No Horse, No Carriage
If you’re expecting pomp and
circumstance, prepare to be disappointed. There will be no royal wedding.
Instead, Princess Mako intends to renounce her royal heritage and settle into a
normal life in New York, where Mr. Komuro, 29, works in a law office after
studying at Fordham.
It’s hard to blame her. Her
engagement has been endlessly and disapprovingly dissected, and her family,
citing negative public opinion, has expressed little
public support for the match.
The couple’s wedding, originally
planned for 2018, was pushed back after news reports that Mr. Komuro’s mother
owed $36,000 to a former fiancé. Some of that money, the press said, had been
used to pay for Mr. Komuro’s schooling.
The affair led to insinuations that
Mr. Komuro was a gold digger, an image that he struggled to shake off.

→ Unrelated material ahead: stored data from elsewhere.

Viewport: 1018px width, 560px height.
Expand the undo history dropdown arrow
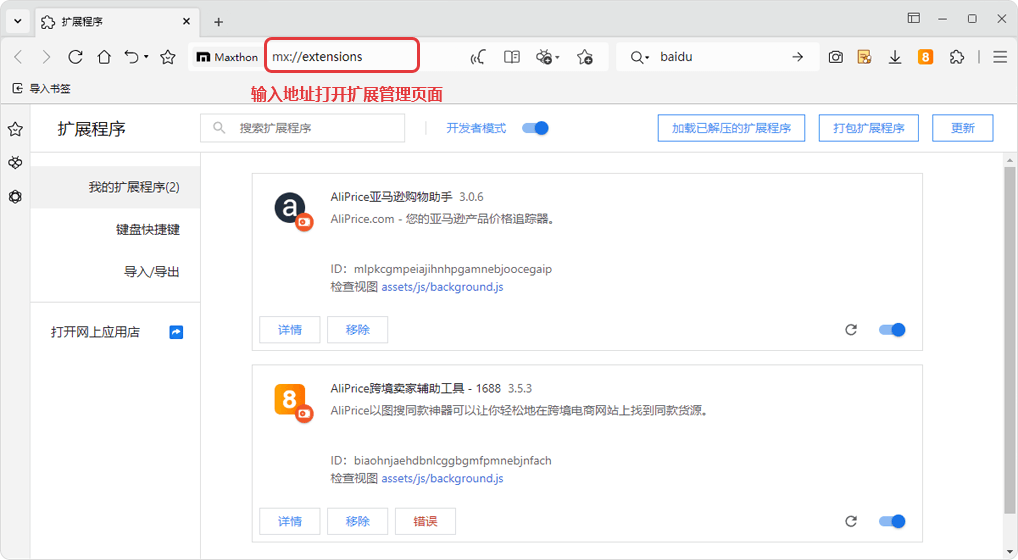pos(146,57)
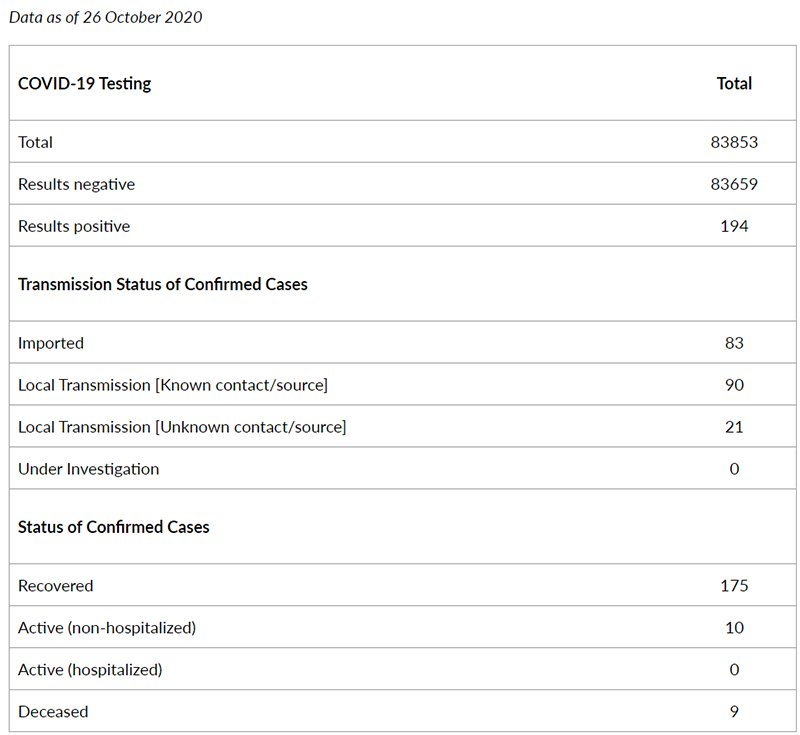
Task: Click the Imported count 83
Action: [734, 343]
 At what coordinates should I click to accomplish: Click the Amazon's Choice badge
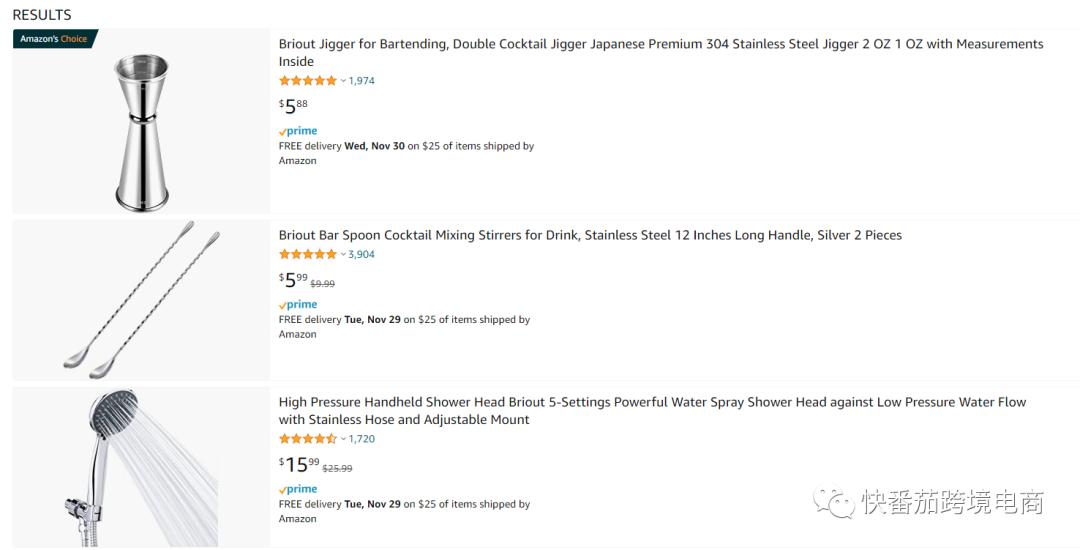pos(54,39)
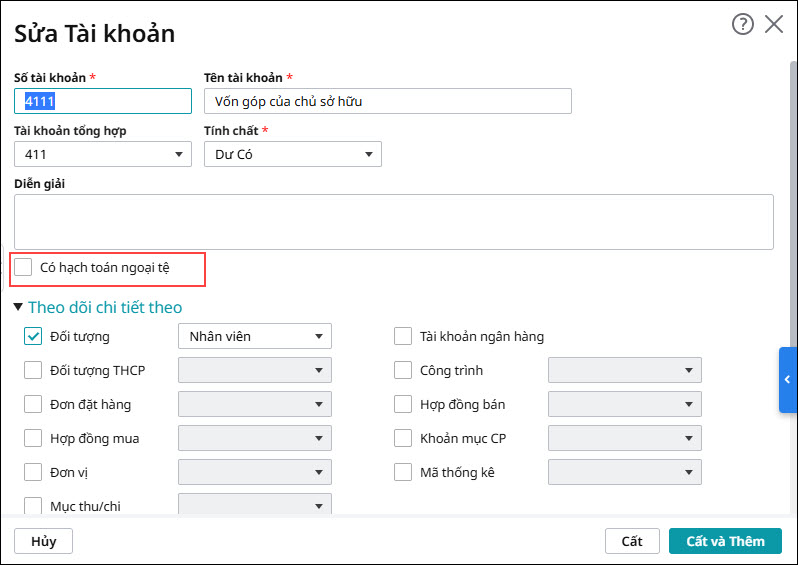Close the Sửa Tài khoản dialog
This screenshot has width=798, height=565.
point(774,25)
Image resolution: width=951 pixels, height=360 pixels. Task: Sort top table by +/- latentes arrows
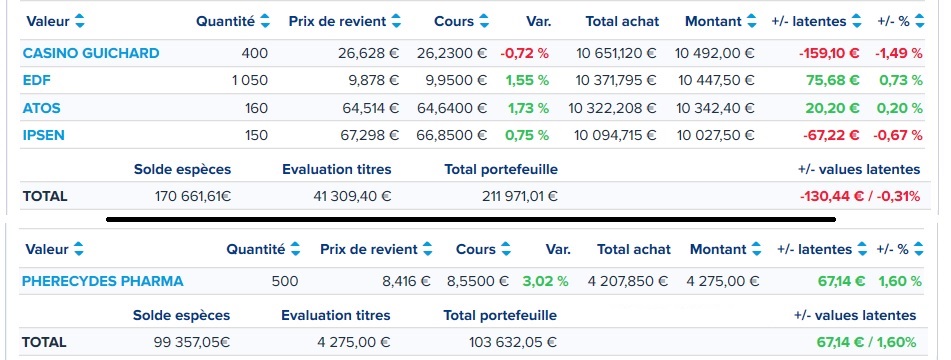coord(856,22)
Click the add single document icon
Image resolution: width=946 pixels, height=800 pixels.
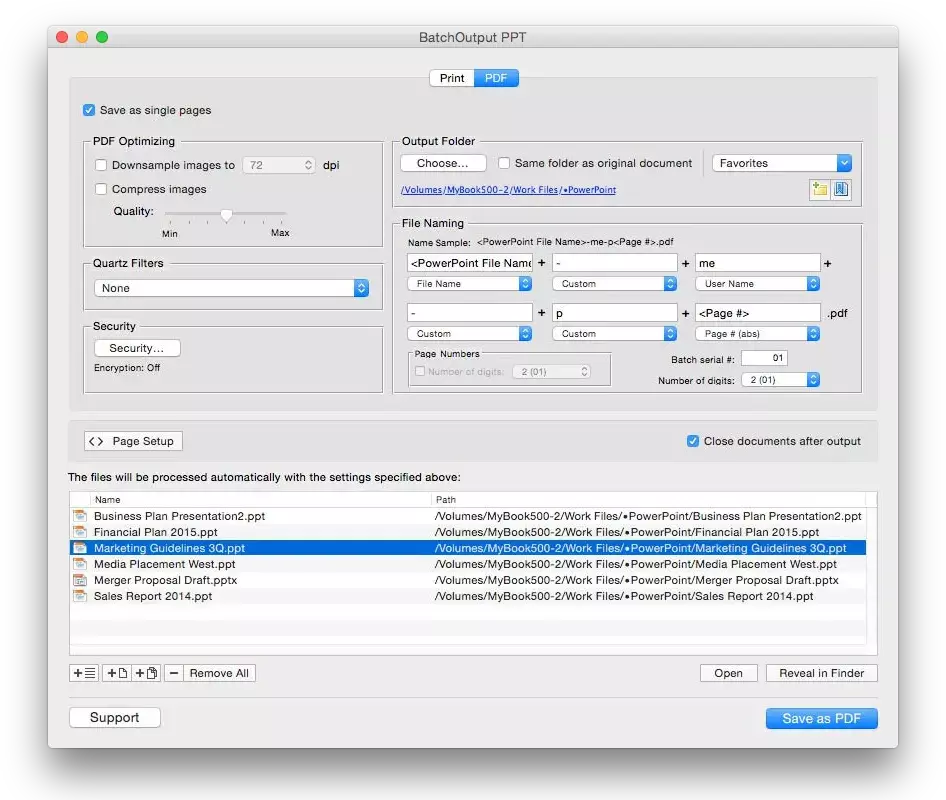[x=117, y=673]
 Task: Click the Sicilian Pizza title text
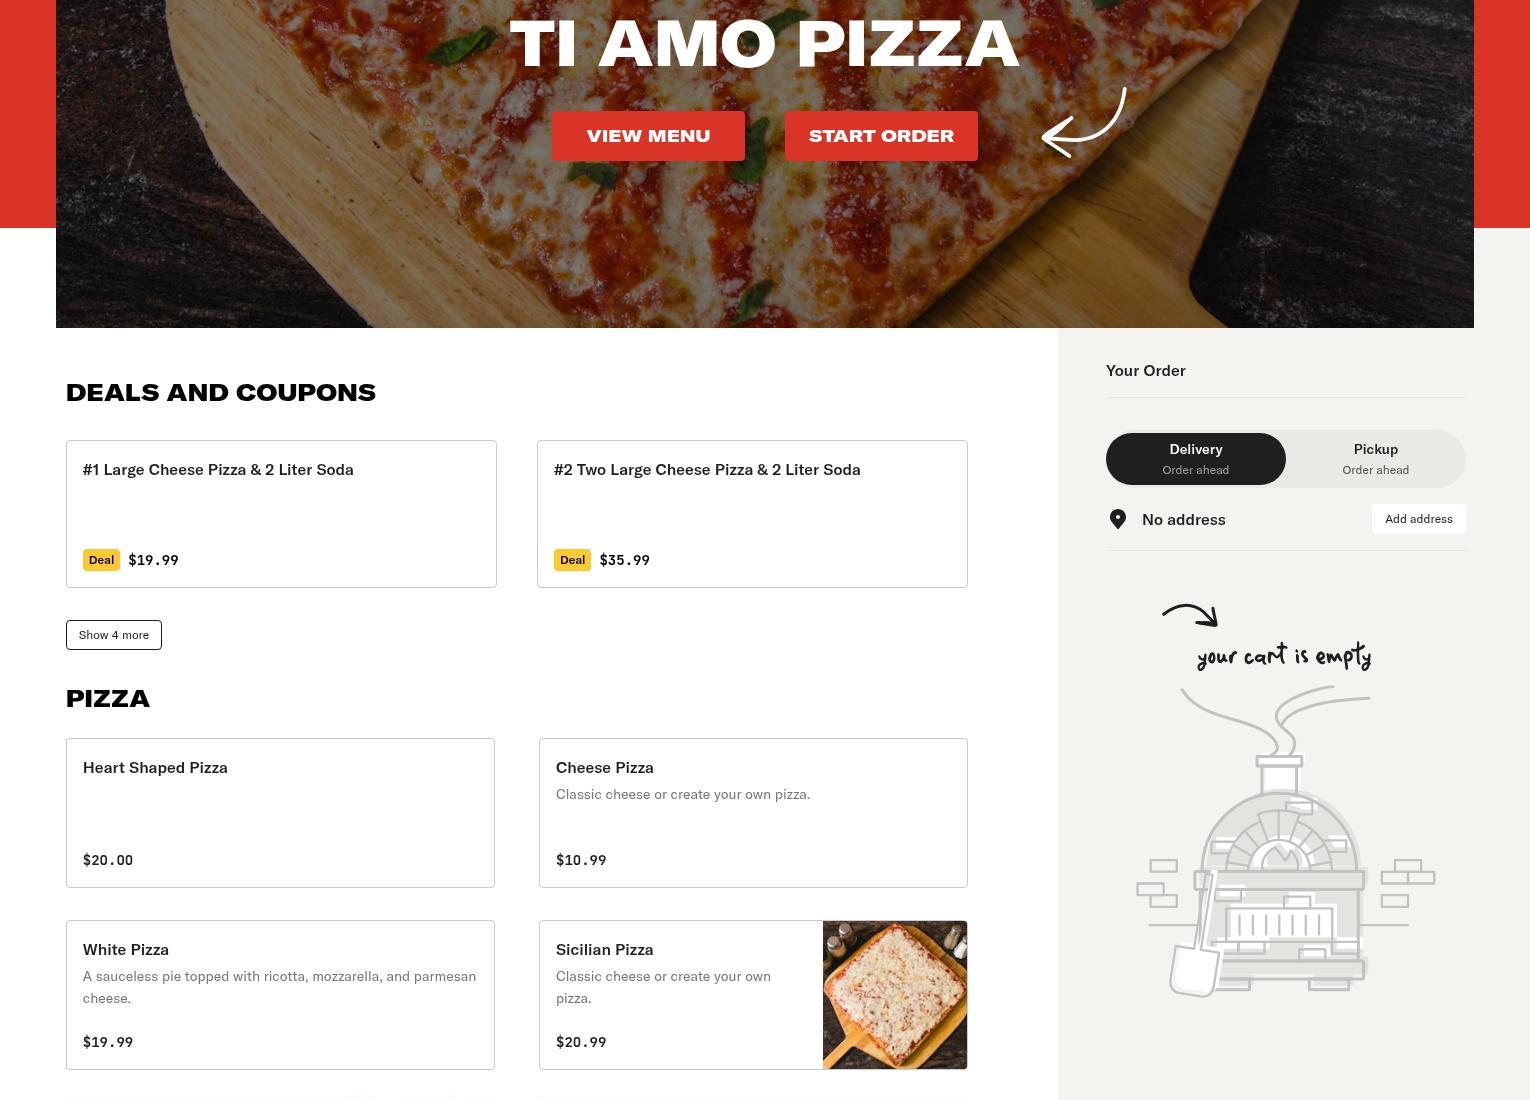(x=604, y=950)
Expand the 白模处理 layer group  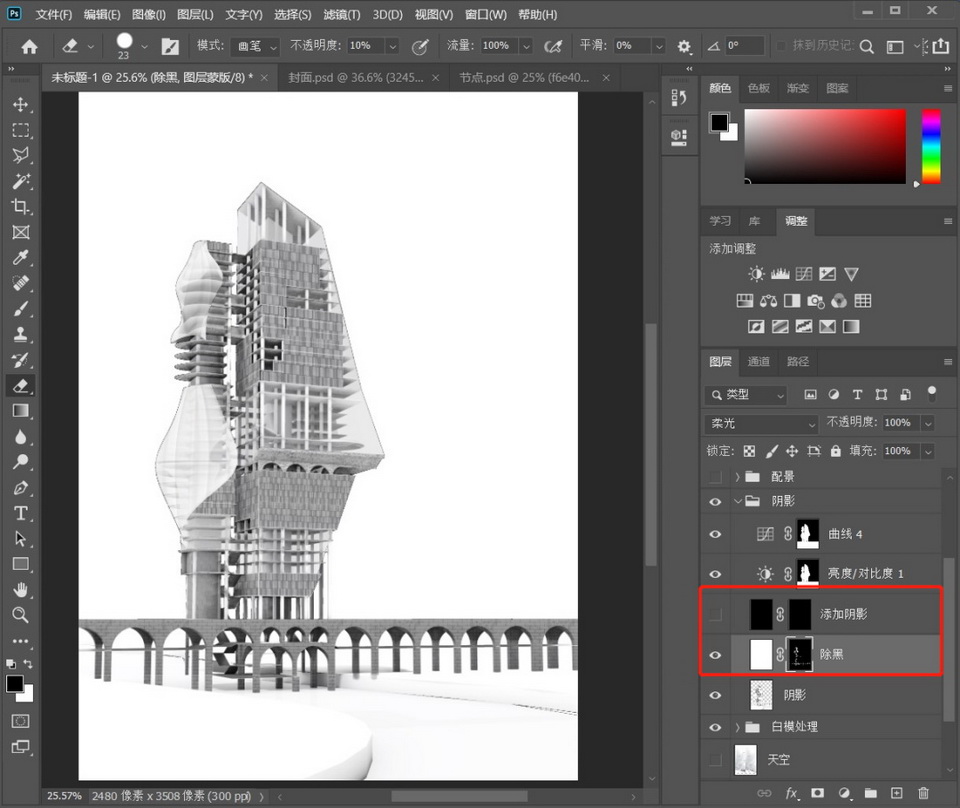pyautogui.click(x=739, y=727)
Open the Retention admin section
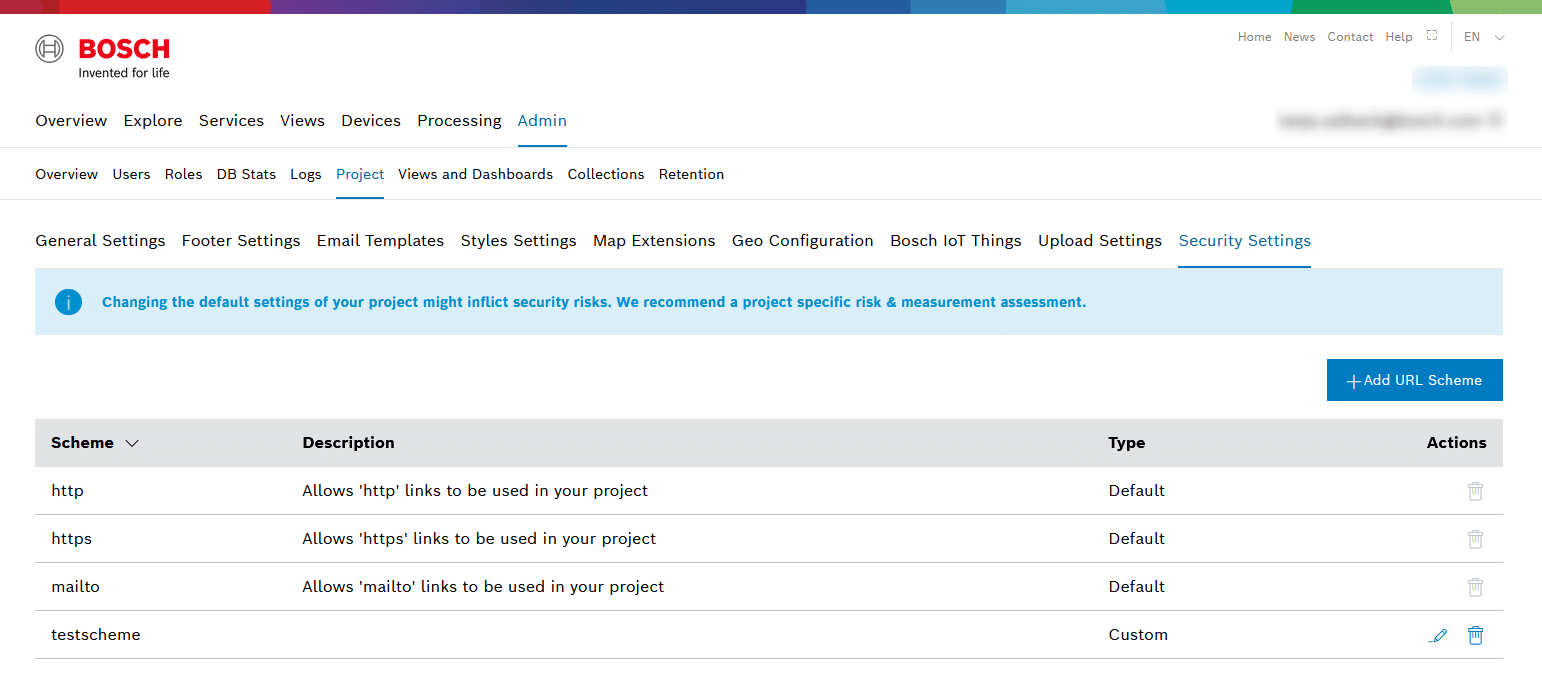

At the urging of his future
father-in-law, Crown Prince Akishino, he released in April a 28-page document
explaining the loan, and his lawyer later vowed that Mr. Komuro would pay it
back. But the damage was long since done.
Harry and Meghan They Aren’t
Japan’s staid royal family is low
on star power and has largely avoided the dramas surrounding the British
royals.
The family, the world’s oldest
royal line, has served only in a ceremonial capacity since the end of World War
II, and it tends toward carefully managed appearances and oblique statements.
Princess Mako and Mr. Komuro are
unlikely to appear with Oprah Winfrey or get a Netflix production deal, as did
the world’s most famous royal renouncers, Prince Harry and Meghan Markle.
Hungry for gossip, Japanese
tabloids find chum in even the smallest issue.
The most recent scandal is about a
ponytail. After Mr. Komuro, who had last been seen with a mid-length boyish
coif, was sighted in New York sporting long hair tied in the back, his new look
became front-page news.
The tabloids ran photos of Mr.
Komuro’s head from every angle. Japanese Twitter exploded with scathing
comments, and newscasters tut-tutted the hairstyle as unbecoming of a
princess’s beau.
Keep Your $1.4 Million
Seemingly fed up even before the
latest hullabaloo, Princess Mako has reportedly decided to give up all of the
trappings of royal life.
Even in the happiest case, Japanese
law decrees that women who marry commoners are to be pruned from the family
tree. No woman may sit on the Chrysanthemum Throne, which must be occupied by a
man from the male line of succession — currently, only the crown prince and his
son qualify.
The same laws that will force
Princess Mako out of the royalty also entitle her to official ceremonies
marking her departure and a dowry of around $1.4 million to start her new life.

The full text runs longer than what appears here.